Selectivity is the part the model has even less access to. Planner statistics (pg_stats.n_distinct, MySQL’s information_schema.STATISTICS cardinality estimates) aren’t part of the prompt for most schema-aware tools, and the model has no way to query them mid-generation. Asked “how do I speed this query up?” the assistant’s default answer is “add an index,” regardless of whether the indexed column has two distinct values or two million. The same schema discipline that keeps the planner honest (declared unique constraints on every at-most-one relationship, composite primary keys on bridge tables, column-level comments that describe the value shape) is what gives catalog-reading models enough context to produce queries that don’t require a second human pass.
Diagnosing the usual suspects
Three patterns cover most of the uniqueness/selectivity-shaped bugs in production:
“This query got slow and nothing changed.” Run EXPLAIN ANALYZE. Compare estimated to actual row counts on each node. A large ratio (10x+) means the planner has stale statistics, missing extended statistics on correlated columns, or both. Refresh stats with ANALYZE; add extended statistics if a compound predicate is the source.
“I built an index and the planner ignores it.” Check the column’s selectivity directly: distinct values over total. Below ~5%, a sequential scan is usually the right choice and the planner isn’t wrong. If selectivity is high, check for functions in the WHERE clause (non-SARGable predicates), implicit type casts (an indexed BIGINT column filtered with a VARCHAR literal can fall off the index), or stale statistics underreporting the column’s uniqueness.
“My UPSERT corrupts data under load.” Check which unique key it’s targeting. In MySQL, ON DUPLICATE KEY UPDATE fires on conflict with any unique key, including ones added after the query was written. In PostgreSQL, partial unique indexes require the predicate in ON CONFLICT; mismatches silently fall through to insert rather than update.
The mental model
Uniqueness and selectivity collapse to two questions that both the planner and the engineer need answered for every table and query:
- How many rows per key? Uniqueness. Determines whether joins multiply, whether UPSERTs target the right constraint, and whether aggregations can be trusted.
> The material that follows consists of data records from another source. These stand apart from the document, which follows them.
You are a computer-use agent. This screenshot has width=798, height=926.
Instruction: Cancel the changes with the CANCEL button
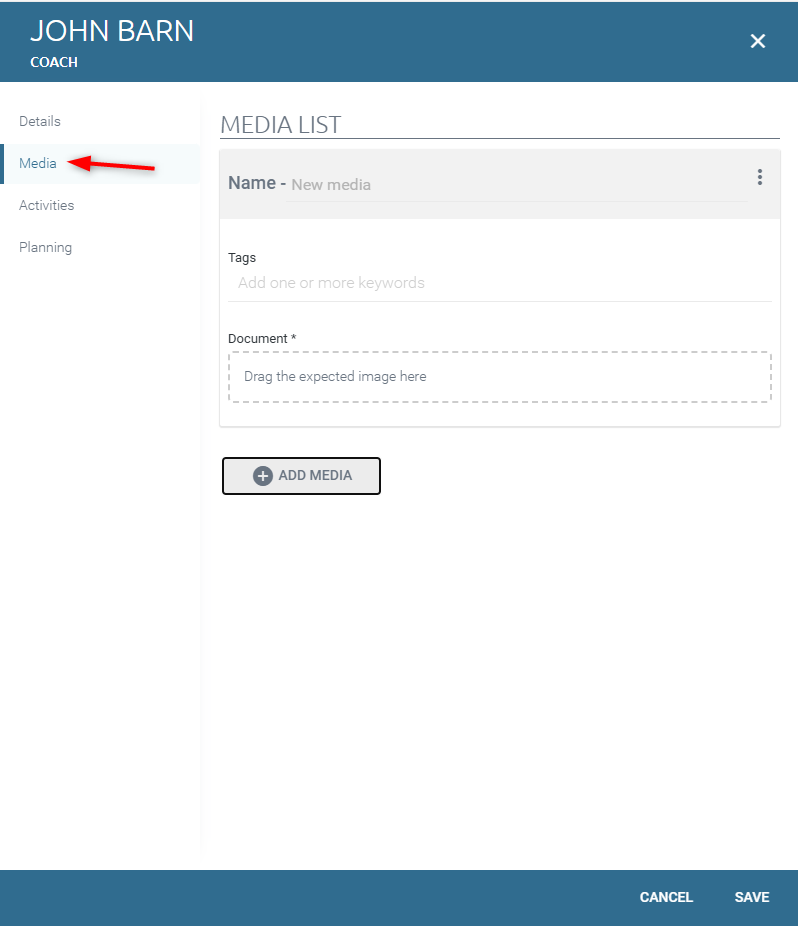pos(666,897)
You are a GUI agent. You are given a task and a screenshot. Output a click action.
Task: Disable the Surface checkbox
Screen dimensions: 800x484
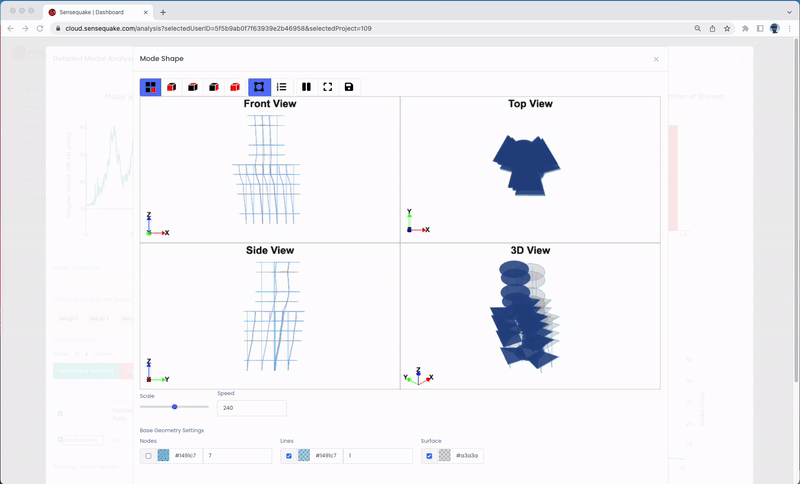tap(429, 456)
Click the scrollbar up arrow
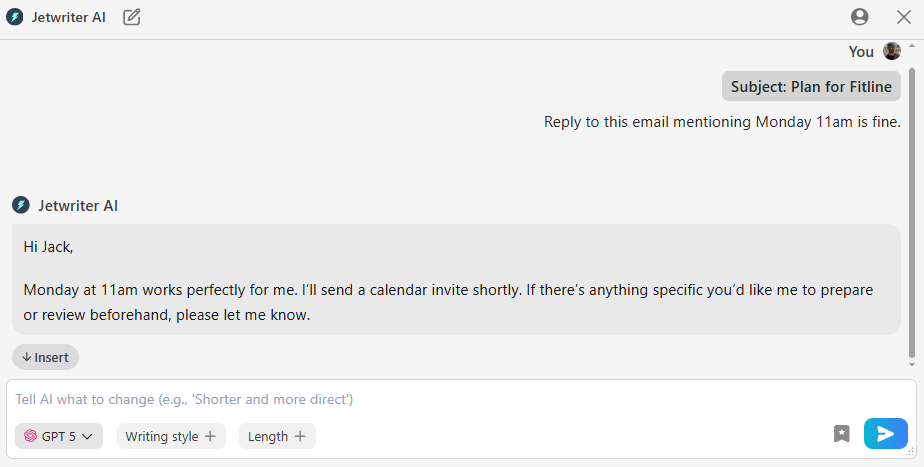Viewport: 924px width, 467px height. pyautogui.click(x=912, y=46)
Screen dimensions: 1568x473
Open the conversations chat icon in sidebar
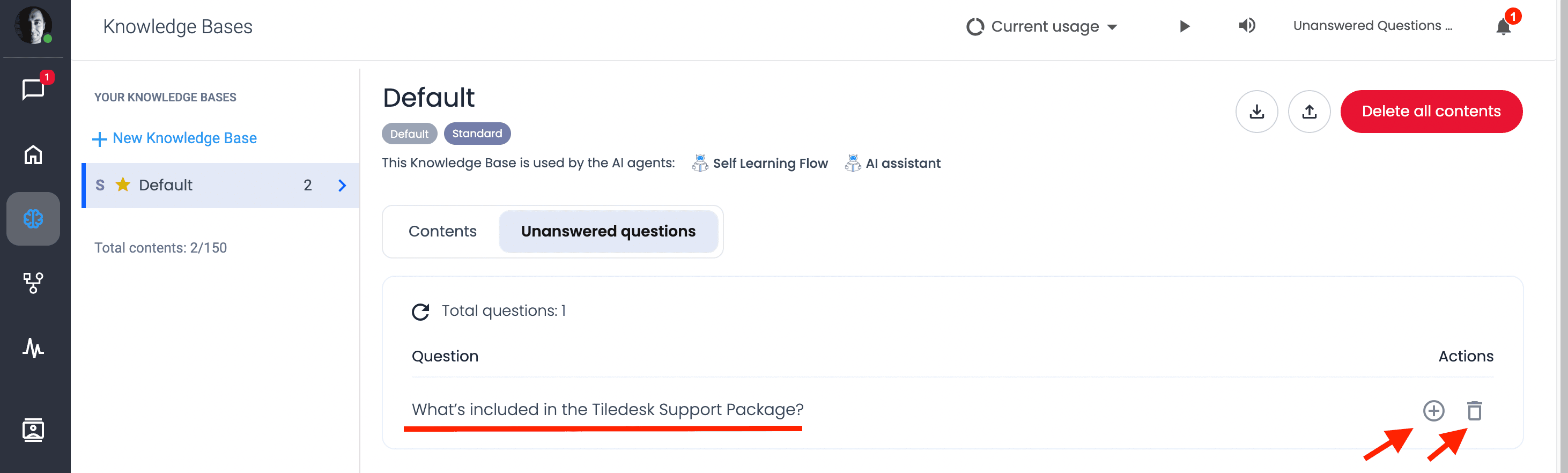pyautogui.click(x=33, y=90)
- How many distinct values relative to total? Selectivity. Determines whether indexes help, which join order the planner picks, and how badly a compound filter will miss.
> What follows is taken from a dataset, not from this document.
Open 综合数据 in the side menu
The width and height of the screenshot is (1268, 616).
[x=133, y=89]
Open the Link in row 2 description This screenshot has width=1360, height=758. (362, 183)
Both answers are visible to the planner if the constraints are declared and the statistics are current. Both become guesswork when they’re not. The habit that pays off isn’t heroic query tuning. It’s keeping the database’s model of the data honest: declare the unique constraints that exist (including composite ones on bridge tables), refresh statistics on busy tables, add extended statistics where correlation has burned you before, and read EXPLAIN ANALYZE for the ratio between estimated and actual rows every time a query slows down.